Development of the outflow tract. (A) Neural crest cells visualized after whole-mount in situ hybridization on the trunk of E12.5 embryos using a plexin A2 riboprobe. Comparison between a TL5 mutant (A2 and 4) and a WT littermate (A1 and 3) reveals that the extent of migration of the crest cells is similar (A1 and 2, arrows). However, the route followed by the cells is very different in TL5 HZ embryos (compare the dashed lines in the insets in A3 and 4). (B) Endocardial cushion maturation as indicated by expression of periostin, which marks endocardial cells after EMT. Periostin expression in E12.5 WT (B1) and mutant (B2) or E13.5 WT (B3) and mutant (B4) embryos shows that endocardial cushions of the mutant had undergone EMT but that the staining is broader in the mutant at E13.5, suggesting an absence of maturation of the cushions (compare brackets). (C) Sections through OFT of E12.5 embryos revealed that the cushions have already fused in the WT (arrow in C1), while they are still separated in the mutant (arrow in C2). In addition, detachment of the cushions from the myocardial layer is frequently observed in the mutant (arrowhead in C2). Ao, aorta; PT, pulmonary trunk; RA, right atrium; LA, left atrium; RV, right ventricle; LV, left ventricle.

FIG. 8.

Endocardial cushion development. (A) Proliferation and apoptotic death of mesenchymal cells in endocardial cushions. (A1) Total number of mesenchymal cells in endocardial cushion of WT or HZ TL5 E12.5 OFT. Cells were counted on sagittal paraffin sections stained by hematoxylin (13 sections per genotype).
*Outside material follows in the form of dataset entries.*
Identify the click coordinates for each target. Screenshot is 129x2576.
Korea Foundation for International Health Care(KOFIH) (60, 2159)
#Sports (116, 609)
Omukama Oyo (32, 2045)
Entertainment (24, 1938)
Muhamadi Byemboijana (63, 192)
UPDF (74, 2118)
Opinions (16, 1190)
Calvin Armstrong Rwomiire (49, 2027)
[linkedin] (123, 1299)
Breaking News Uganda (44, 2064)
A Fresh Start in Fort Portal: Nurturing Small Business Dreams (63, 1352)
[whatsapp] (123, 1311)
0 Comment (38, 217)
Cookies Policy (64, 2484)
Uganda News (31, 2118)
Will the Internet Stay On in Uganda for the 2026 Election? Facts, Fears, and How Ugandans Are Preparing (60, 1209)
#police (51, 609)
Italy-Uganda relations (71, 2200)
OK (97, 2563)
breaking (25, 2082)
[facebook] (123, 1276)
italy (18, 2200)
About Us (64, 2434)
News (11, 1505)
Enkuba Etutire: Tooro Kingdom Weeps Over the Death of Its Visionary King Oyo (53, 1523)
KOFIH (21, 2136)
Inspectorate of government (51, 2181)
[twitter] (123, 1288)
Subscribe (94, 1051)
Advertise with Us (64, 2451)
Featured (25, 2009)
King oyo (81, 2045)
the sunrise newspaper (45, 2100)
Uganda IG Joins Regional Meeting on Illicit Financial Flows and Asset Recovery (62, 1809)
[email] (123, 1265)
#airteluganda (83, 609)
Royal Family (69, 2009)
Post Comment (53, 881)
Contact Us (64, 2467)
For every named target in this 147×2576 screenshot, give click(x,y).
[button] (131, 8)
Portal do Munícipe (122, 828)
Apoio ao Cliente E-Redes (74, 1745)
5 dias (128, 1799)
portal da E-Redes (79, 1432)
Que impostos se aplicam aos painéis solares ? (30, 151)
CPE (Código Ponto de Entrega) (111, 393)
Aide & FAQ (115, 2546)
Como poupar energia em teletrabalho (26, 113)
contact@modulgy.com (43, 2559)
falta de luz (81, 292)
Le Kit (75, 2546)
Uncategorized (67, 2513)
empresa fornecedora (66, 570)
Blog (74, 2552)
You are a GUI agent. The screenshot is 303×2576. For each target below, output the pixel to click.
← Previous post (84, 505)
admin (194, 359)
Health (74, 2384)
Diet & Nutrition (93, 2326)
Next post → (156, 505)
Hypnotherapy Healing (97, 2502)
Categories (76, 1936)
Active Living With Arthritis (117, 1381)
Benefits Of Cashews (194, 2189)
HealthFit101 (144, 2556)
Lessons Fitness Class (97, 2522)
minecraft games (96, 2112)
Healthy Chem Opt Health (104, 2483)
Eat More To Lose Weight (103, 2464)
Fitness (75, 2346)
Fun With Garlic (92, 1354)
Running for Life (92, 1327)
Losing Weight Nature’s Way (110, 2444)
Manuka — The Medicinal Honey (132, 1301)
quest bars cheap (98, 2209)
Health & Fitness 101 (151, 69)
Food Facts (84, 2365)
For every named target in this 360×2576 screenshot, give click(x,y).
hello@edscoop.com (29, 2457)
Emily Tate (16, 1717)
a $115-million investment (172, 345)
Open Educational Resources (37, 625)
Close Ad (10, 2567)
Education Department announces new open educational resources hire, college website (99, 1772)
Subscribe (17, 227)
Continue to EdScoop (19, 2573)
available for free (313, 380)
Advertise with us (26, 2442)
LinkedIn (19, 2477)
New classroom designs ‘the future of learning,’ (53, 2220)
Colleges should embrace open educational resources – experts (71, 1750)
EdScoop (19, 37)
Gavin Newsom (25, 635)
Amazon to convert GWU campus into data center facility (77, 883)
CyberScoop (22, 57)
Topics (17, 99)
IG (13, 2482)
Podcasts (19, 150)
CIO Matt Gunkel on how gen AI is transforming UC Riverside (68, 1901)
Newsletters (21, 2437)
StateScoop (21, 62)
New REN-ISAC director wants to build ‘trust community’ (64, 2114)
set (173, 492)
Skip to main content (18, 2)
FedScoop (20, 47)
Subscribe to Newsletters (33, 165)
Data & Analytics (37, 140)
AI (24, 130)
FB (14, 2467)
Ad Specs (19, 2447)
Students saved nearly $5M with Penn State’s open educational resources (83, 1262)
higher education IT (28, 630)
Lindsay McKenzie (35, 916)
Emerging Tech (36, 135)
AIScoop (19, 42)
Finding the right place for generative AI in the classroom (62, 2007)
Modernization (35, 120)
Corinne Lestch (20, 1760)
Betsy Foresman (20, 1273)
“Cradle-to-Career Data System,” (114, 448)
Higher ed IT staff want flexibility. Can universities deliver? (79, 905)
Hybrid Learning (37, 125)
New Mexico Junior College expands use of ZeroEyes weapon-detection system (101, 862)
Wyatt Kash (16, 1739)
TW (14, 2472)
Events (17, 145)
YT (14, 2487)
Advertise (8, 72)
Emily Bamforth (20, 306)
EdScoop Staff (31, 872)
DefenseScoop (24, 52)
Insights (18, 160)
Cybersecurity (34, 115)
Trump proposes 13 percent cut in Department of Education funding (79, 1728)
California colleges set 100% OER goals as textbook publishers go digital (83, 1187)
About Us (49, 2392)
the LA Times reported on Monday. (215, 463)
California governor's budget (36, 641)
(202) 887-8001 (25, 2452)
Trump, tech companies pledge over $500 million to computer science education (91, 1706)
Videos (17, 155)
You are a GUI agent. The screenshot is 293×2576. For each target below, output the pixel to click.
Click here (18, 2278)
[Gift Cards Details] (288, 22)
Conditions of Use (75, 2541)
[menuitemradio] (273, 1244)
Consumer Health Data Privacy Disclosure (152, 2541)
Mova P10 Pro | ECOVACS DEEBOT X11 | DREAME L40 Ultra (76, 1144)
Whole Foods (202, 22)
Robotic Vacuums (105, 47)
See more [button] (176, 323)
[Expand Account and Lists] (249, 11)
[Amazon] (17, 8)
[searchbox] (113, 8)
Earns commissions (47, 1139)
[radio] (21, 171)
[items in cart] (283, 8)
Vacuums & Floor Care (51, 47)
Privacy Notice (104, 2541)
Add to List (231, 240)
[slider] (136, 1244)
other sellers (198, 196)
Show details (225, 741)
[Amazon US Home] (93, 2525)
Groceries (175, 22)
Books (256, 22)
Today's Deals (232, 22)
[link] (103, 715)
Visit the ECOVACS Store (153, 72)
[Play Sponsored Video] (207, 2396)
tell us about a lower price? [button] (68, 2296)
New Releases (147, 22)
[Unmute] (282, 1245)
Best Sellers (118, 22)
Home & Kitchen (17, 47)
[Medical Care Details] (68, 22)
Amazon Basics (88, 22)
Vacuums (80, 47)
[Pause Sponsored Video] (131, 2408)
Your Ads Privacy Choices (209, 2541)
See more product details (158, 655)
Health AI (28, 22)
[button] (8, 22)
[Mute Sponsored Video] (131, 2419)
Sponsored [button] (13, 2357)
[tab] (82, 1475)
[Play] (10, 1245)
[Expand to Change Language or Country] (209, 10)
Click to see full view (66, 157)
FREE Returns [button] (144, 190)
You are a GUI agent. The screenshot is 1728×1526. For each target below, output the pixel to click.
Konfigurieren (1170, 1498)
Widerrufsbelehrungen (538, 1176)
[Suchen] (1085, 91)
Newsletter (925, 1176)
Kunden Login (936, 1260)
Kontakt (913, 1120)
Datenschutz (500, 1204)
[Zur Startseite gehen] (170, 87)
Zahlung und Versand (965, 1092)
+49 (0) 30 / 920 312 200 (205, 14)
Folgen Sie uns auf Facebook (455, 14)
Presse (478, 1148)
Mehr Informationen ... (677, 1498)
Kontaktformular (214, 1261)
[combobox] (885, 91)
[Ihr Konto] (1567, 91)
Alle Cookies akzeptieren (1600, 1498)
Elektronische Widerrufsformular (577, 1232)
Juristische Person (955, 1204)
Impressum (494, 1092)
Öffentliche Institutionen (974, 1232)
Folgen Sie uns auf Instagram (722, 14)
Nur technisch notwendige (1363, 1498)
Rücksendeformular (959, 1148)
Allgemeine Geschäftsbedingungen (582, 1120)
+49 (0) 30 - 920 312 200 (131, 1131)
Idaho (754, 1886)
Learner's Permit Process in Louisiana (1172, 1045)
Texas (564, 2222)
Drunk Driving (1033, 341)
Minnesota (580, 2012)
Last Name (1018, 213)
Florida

Apoptotic death was analyzed using TUNEL (A2), while proliferation was evaluated by either BrdU (A3) or phosphohistone H3 (H3P; A4) immunostaining. In each case, results were expressed as the mean of the ratios of the number of positive cells to the total number of mesenchymal cells per section. NS, no significant difference between WT and HZ embryos was observed by TUNEL assay (six sections per genotype). An important increase in the number of BrdU-positive cells (five sections per genotype) and a small but significant (P < 0.05) decrease in the number of phosphohistone H3-positive cells (four sections per genotype) were revealed in HZ embryos. These results were confirmed with two different WT or HZ Trapα mutant embryos. Statistical significance of difference was assessed by Student's t testing. (B) Myocardialization of the endocardial cushions. Myosin heavy chain immunostaining with MF20 antibody on frontal sections of OFT in E12.5 embryos revealed that while migration of myocardial cells is clearly observed in the WT (B1, arrows), it has not yet started in the mutant (B2, arrows).